This week was a bit nasty, we saw a traditional fake-out
which caught many investors by surprise. In fact, even the daily
investment newspaper Investors’ Business Daily, which is usually pretty
good at getting a gauge of the market, on Tuesday changed their Market Outlook
from ‘Uptrend Under Pressure’ to ‘Confirmed Uptrend’, only to reverse their
decision today to ‘Market in Correction’.
It was a wild week for sure. From Monday to Wednesday the
Nasdaq rose almost 3% (in three days), then yesterday and today it sold off
hard … losing over 3.5% (in only two days). The small cap Russell 2000
did exactly the same thing, gaining 3.6% in the first three days and losing it
all yesterday and today. Leading stocks and technology oriented stocks
have been hammered over the past two days. This certainly is not what you
want to see in a healthy market.
The NYSE, S&P500 and Dow Jones have been holding up
better than the others, with all of them making a very small profit for the
week, BUT these indexes have done quite poorly since the start of the
year. This serves as continued confirmation from my previous comments
over the past few weeks that a defensive rotation was occurring with large
institutional investors clearly moving their funds away from riskier small caps
into larger (safer) companies.
All indexes have been struggling since the start of the
year, with the S&P 500 the only one that is eking out a small gain year to
date.
Are we in for a larger decline? Larger market declines
take time to start … usually a few months of iffy action before the market
finally tops and breaks to the downside. We could be going through this
‘starting’ phase right now, but it is a bit too early to tell.

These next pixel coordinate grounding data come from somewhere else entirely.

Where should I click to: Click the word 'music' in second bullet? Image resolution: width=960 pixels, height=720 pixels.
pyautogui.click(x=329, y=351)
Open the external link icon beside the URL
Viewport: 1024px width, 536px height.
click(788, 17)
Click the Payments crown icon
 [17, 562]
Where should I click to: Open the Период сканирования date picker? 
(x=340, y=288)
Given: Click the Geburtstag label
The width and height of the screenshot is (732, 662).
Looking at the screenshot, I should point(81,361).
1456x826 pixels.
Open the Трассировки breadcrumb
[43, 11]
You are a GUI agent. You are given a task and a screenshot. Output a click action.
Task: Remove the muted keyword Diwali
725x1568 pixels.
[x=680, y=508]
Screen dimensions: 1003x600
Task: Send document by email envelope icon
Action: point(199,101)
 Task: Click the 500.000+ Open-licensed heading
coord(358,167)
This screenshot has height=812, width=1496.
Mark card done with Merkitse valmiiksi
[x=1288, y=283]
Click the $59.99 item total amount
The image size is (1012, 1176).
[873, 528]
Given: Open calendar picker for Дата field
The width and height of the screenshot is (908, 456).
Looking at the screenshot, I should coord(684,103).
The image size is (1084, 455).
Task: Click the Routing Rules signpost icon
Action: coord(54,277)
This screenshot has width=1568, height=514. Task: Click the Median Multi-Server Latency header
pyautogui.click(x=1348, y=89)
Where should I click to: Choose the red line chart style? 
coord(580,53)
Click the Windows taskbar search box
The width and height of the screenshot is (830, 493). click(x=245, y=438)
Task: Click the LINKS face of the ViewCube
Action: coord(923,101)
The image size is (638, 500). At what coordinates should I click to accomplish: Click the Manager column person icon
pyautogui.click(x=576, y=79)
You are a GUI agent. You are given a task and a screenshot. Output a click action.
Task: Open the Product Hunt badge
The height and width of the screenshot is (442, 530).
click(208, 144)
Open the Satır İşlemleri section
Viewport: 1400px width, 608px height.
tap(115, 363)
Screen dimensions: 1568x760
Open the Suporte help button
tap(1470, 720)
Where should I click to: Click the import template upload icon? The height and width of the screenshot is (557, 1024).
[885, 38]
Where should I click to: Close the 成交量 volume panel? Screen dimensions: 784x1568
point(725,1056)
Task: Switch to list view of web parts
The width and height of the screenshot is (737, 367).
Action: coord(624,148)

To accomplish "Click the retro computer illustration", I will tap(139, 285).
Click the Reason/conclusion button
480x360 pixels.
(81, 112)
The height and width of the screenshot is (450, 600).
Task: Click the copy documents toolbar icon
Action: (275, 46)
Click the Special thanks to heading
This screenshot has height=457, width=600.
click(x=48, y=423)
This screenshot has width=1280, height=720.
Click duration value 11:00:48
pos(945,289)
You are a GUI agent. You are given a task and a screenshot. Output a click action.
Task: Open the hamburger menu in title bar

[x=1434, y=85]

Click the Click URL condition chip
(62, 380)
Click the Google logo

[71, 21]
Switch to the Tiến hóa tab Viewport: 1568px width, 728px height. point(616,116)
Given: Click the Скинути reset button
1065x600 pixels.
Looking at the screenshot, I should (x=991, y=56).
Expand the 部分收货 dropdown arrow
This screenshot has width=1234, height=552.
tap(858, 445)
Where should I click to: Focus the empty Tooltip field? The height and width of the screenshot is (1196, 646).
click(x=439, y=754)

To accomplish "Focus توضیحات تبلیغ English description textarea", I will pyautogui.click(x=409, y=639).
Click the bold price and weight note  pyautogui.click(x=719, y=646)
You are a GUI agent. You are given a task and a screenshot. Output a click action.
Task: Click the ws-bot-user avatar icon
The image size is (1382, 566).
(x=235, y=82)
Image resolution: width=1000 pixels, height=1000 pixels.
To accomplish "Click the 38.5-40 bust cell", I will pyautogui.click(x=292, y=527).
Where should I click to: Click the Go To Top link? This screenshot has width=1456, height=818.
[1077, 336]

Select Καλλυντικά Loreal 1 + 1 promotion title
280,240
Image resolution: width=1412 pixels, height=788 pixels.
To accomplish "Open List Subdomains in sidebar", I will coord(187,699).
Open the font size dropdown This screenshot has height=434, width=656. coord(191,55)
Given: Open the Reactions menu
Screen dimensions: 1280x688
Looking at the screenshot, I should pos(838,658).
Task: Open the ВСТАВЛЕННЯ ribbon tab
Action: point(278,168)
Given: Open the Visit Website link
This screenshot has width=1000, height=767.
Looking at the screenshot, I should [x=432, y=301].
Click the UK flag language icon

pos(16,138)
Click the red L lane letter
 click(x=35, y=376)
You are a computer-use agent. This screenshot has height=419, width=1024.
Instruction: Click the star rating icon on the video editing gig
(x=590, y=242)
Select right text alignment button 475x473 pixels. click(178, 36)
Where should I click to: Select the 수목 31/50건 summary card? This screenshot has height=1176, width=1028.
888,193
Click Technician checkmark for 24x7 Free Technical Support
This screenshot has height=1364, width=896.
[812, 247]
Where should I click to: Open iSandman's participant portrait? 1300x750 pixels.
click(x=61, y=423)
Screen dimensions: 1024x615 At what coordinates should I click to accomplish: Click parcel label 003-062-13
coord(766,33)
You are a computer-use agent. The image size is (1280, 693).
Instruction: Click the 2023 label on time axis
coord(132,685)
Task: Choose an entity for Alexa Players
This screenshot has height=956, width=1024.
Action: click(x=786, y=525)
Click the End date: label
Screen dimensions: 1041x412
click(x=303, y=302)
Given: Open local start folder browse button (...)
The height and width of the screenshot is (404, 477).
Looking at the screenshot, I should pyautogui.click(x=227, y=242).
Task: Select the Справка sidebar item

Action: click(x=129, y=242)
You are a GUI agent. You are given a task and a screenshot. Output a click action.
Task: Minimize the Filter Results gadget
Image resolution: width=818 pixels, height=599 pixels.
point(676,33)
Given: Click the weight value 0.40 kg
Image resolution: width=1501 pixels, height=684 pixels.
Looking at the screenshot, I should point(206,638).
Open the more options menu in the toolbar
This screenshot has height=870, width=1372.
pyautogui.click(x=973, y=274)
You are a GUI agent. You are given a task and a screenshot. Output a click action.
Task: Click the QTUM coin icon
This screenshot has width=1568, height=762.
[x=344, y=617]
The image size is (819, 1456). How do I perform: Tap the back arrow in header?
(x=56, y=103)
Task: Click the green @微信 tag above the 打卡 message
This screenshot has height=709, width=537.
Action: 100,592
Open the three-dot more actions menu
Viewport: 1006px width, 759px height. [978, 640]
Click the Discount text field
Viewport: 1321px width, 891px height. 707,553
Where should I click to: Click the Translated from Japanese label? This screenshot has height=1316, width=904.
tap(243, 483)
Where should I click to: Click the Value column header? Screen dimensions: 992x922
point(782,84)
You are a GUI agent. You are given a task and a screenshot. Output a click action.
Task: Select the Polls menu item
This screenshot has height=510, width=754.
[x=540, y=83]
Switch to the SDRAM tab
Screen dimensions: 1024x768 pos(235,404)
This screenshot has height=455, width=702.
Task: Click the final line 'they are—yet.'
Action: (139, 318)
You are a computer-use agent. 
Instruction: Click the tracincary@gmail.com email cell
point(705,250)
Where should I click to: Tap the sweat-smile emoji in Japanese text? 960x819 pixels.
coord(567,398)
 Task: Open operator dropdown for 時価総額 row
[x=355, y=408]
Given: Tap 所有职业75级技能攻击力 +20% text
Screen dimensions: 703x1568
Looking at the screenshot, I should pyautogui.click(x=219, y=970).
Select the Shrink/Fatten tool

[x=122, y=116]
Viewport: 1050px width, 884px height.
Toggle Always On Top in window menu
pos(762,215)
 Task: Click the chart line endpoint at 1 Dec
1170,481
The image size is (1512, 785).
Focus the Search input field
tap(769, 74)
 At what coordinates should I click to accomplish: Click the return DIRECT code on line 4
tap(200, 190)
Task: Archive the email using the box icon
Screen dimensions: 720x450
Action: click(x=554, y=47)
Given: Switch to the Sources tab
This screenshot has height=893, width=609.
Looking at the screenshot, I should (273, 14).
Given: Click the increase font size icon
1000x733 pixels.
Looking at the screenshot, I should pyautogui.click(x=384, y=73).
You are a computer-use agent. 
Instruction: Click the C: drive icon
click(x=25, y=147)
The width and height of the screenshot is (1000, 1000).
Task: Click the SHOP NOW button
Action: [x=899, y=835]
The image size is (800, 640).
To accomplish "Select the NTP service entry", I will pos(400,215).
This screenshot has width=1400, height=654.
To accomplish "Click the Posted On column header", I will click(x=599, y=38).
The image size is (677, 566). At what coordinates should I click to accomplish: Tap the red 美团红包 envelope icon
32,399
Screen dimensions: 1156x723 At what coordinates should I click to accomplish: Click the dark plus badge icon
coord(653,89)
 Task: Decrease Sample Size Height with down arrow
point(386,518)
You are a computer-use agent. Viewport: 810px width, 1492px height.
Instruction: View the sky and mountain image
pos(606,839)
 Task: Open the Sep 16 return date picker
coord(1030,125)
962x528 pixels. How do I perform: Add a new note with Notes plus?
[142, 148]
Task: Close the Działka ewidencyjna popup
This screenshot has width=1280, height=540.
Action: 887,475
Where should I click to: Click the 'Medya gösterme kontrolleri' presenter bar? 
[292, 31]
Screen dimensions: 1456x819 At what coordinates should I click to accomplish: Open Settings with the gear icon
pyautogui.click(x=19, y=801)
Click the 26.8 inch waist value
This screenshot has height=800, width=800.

I certainly don’t like this bifurcated market, where the
leaders are lagging and the defensively oriented sectors outperforming, but we
are at a place on the charts where I expect value-oriented investors to jump in
which should buoy the market in the short term.
We are sitting at the exact levels that previously acted as
support, and although it might be obvious to most traders … I expect another
bounce as a result. Over the past year, anytime the market got to this
level … we usually were at the bottom and a new up-move began, but time will
tell if the pattern from last year continues here.
One very unexpected situation in today’s market that is
unlike the previous declines over the past year. The VIX has been quite
tame over the past week, which is odd for sure. We do not use the VIX in
our trading decisions, but I do monitor it for my own confirmation since it is
so widely watched in the market. I have discussed the VIX in the past, it
is considered a good way to measure the sentiment of the market players and a
good gauge of fear in the market. With little movement during the current
decline, it would imply that investors are NOT concerned, which indicates
complacency. Is this good or bad, time will tell??
Resnn has been in cash most of the week. Our ‘One’ and
‘Medium’ term strategies began the week fully in cash, and stayed out of the
market all week. Our longer term strategy finally had its’ sell signal on
Monday, so we moved that strategy fully to cash on Monday afternoon as
well. With all of three of our strategies exiting the market, it is no
surprise that we had such a decline over the past two days. This
confluence of signals is a bit alarming for sure.
For now, we sit on the sidelines in the safety of cash.
Hope you have a wonderful and safe weekend.